• TEXT:
----

Das alles bedeutet aber auch: Wenn wir unseren östlichen Partnerländern Standards vorgeben, verpflichtet uns das gleichzeitig, unsere eigenen Standards fortwährend zu überprüfen. Auch die Europäische Union selbst muss sich stetig weiterentwickeln. Deshalb ist es wichtig, dass wir in der EU den nächsten Schritt wagen, den Schritt zu einem Europa, das die soziale Dimension gleichberechtigt zur wirtschaftlichen Integration voranbringt.
(Beifall bei der SPD)
Dieses soziale Europa, wie wir Sozialdemokraten es schon lange fordern, ist deshalb das europäische Projekt der nächsten Jahre.
Danke schön.
(Beifall bei der SPD sowie bei Abgeordneten des BÜNDNISSES 90/DIE GRÜNEN)

----

[Zeigedaten für Bildschirmfotos und Seiten]
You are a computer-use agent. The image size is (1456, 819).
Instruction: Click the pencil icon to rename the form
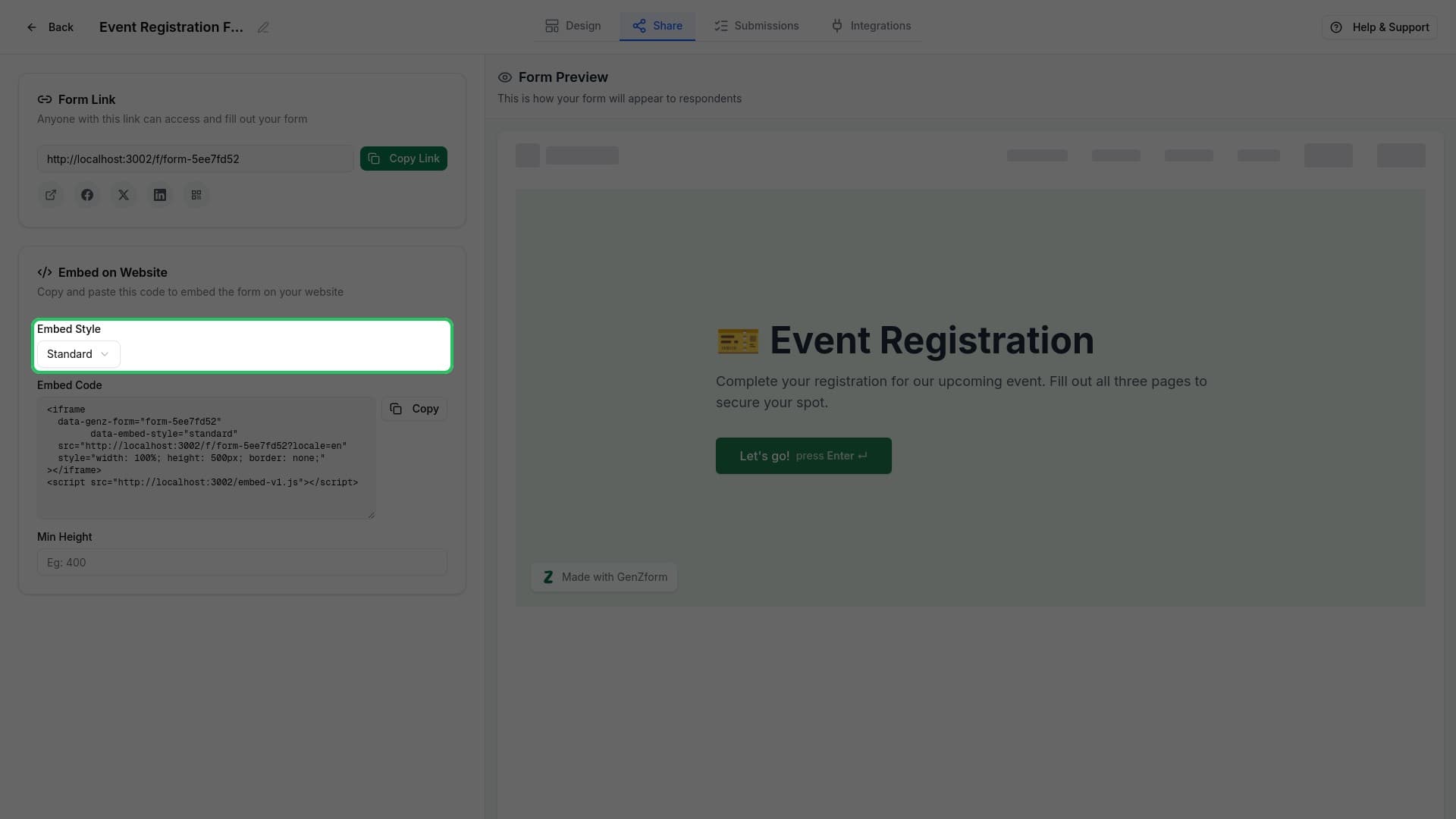263,27
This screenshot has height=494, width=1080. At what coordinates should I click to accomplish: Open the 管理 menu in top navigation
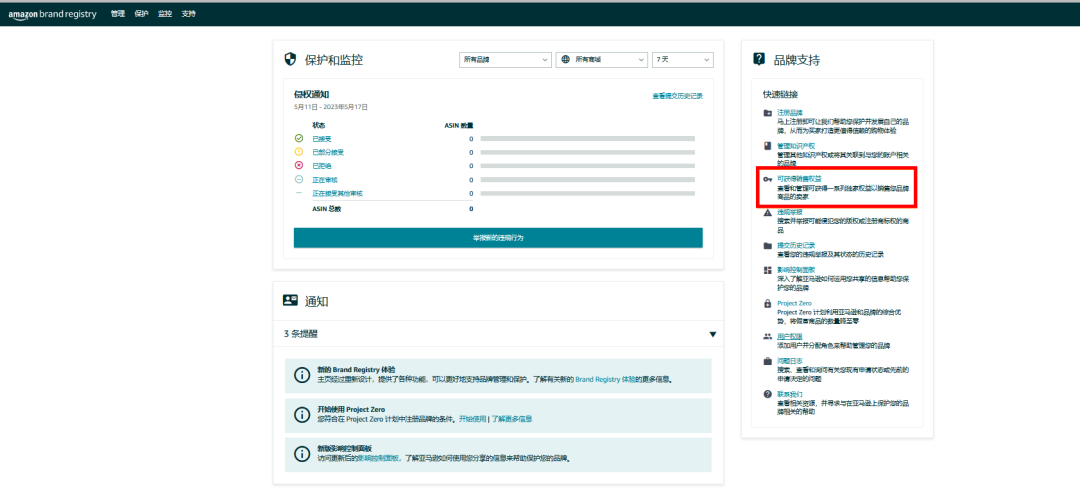tap(118, 15)
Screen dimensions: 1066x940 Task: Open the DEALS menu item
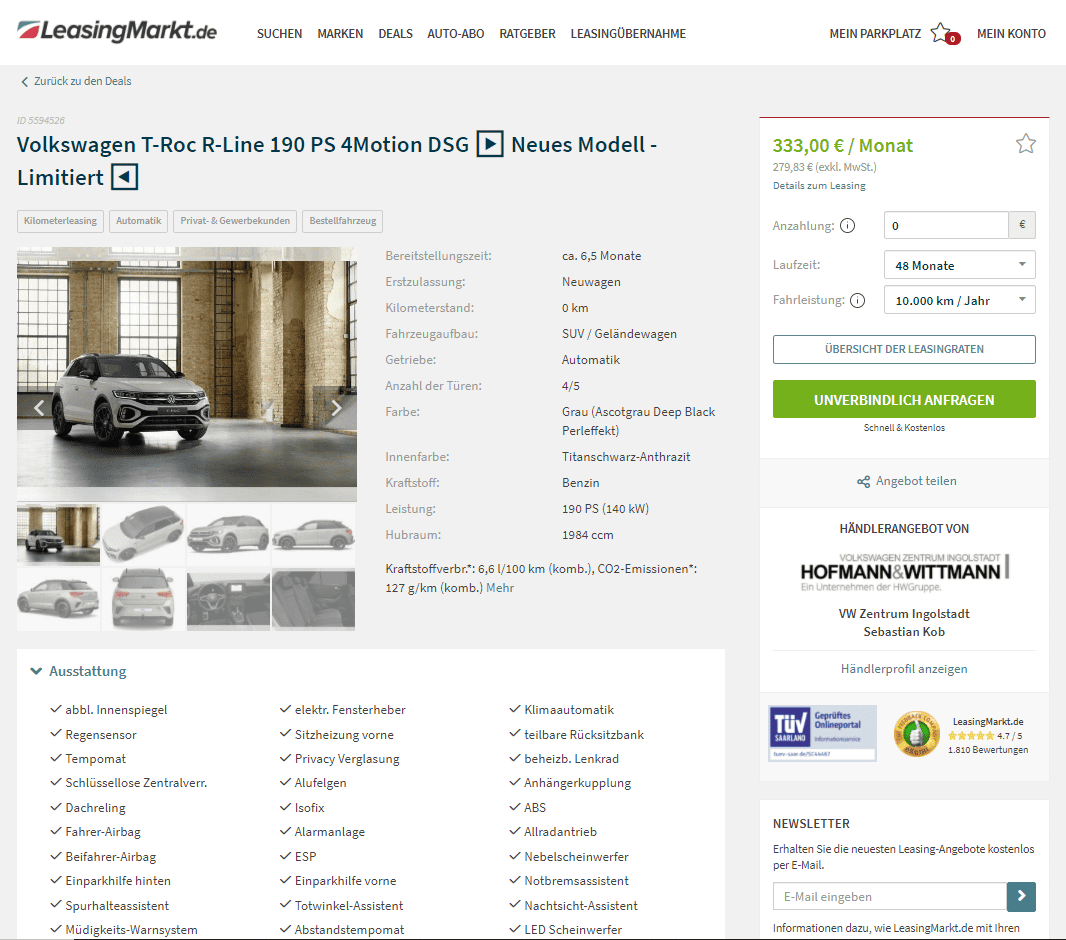[x=395, y=34]
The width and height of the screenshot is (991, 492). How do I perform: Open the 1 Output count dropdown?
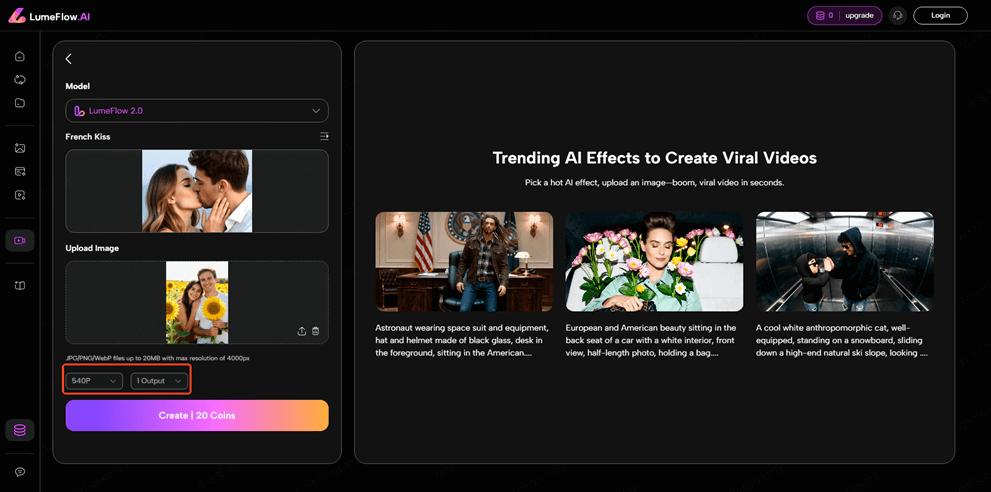pyautogui.click(x=159, y=381)
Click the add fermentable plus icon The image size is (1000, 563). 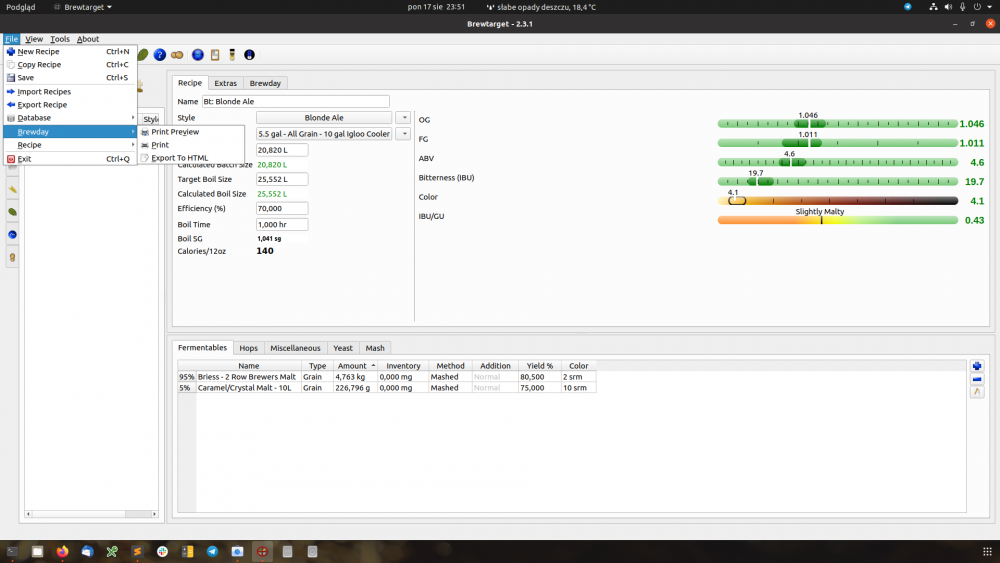point(977,367)

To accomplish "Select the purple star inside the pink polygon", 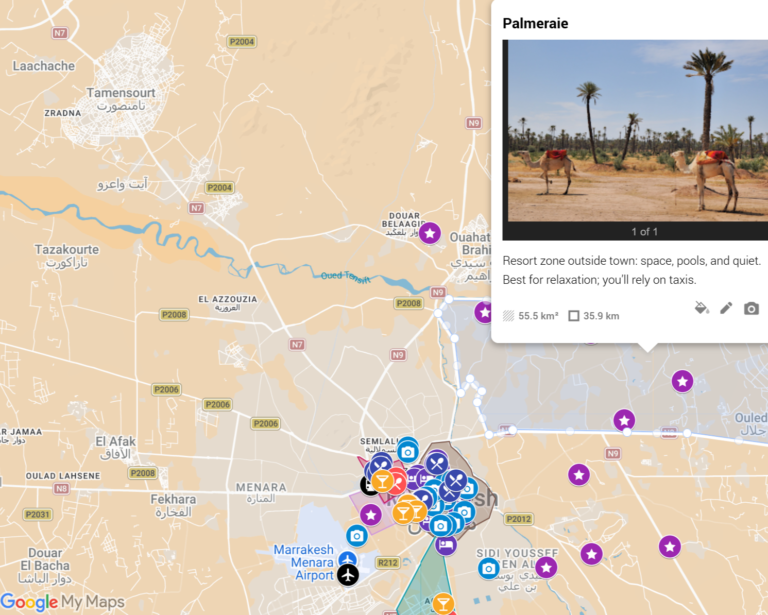I will coord(371,515).
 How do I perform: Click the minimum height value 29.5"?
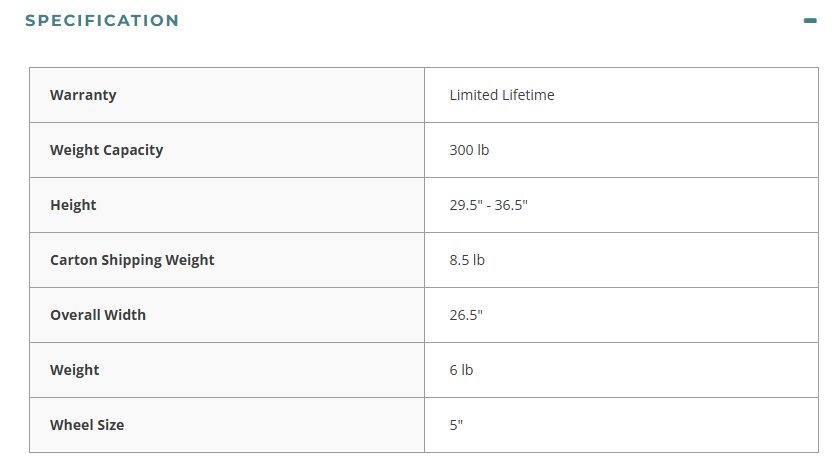pyautogui.click(x=467, y=205)
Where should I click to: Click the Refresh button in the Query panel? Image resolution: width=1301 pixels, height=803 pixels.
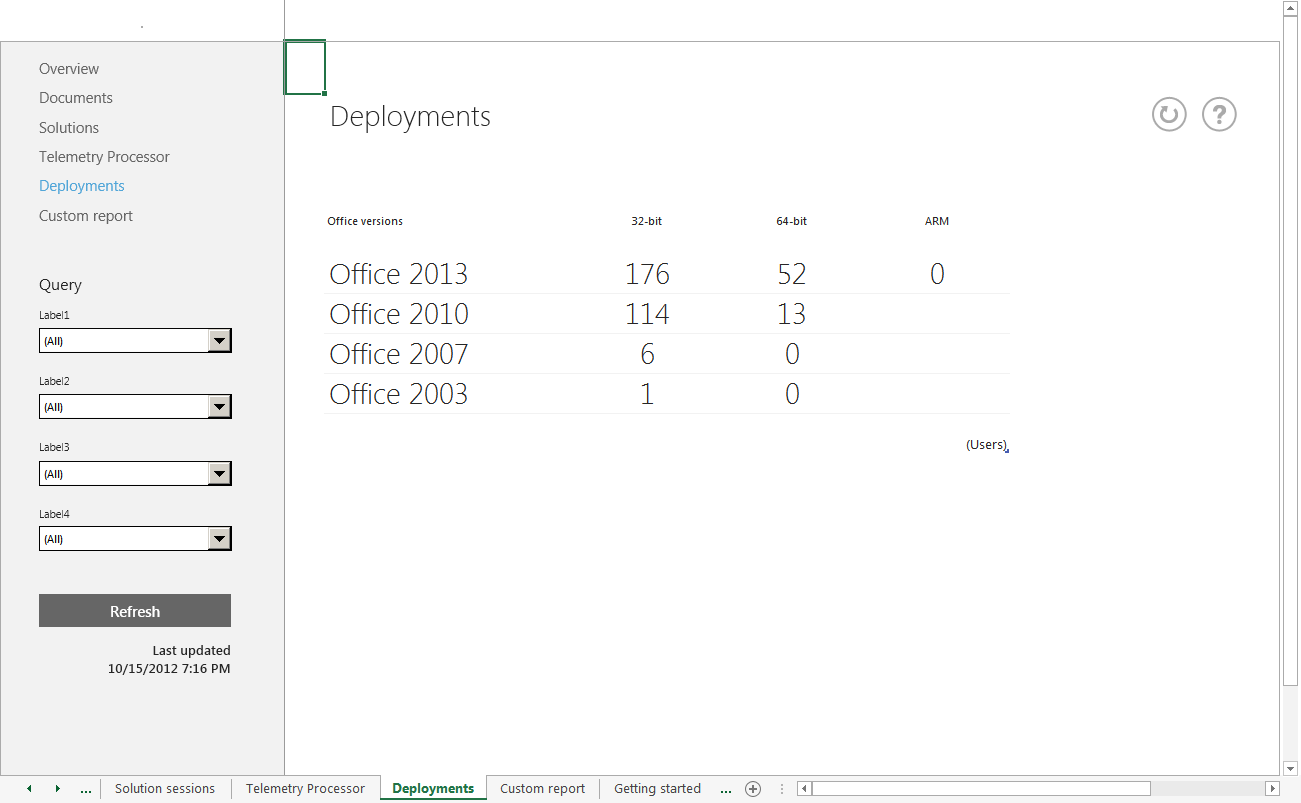135,610
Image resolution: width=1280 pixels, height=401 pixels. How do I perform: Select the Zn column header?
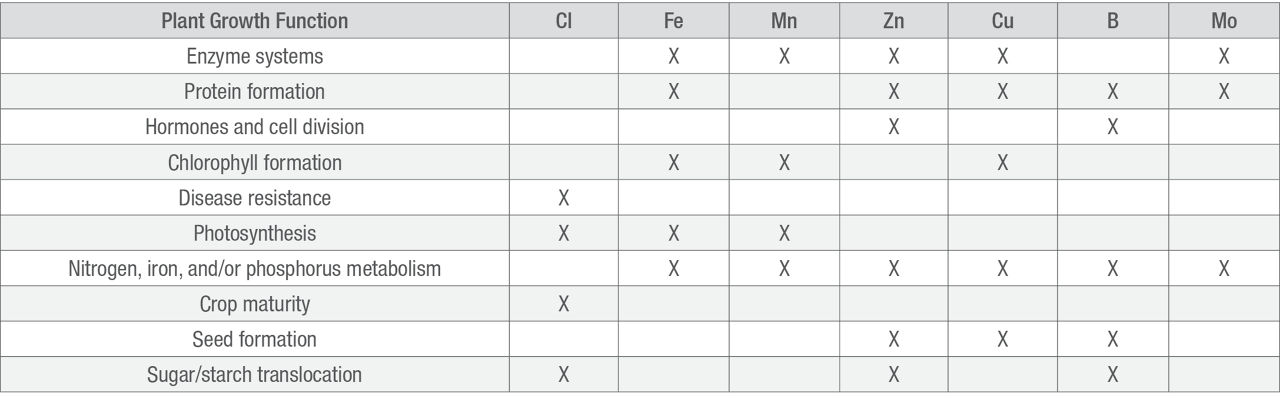[x=894, y=21]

----

• AUFGABENSTELLUNG: Bearbeite den Redeauszug beginnend mit „Das alles bedeutet“ und weiter bis einschließlich „BÜNDNISSES 90/DIE GRÜNEN)“: Ersetze darin „fortwährend“ durch „ständig“ und gib den Abschnitt so wieder.

• LÖSUNG:
Das alles bedeutet aber auch: Wenn wir unseren östlichen Partnerländern Standards vorgeben, verpflichtet uns das gleichzeitig, unsere eigenen Standards ständig zu überprüfen. Auch die Europäische Union selbst muss sich stetig weiterentwickeln. Deshalb ist es wichtig, dass wir in der EU den nächsten Schritt wagen, den Schritt zu einem Europa, das die soziale Dimension gleichberechtigt zur wirtschaftlichen Integration voranbringt.
(Beifall bei der SPD)
Dieses soziale Europa, wie wir Sozialdemokraten es schon lange fordern, ist deshalb das europäische Projekt der nächsten Jahre.
Danke schön.
(Beifall bei der SPD sowie bei Abgeordneten des BÜNDNISSES 90/DIE GRÜNEN)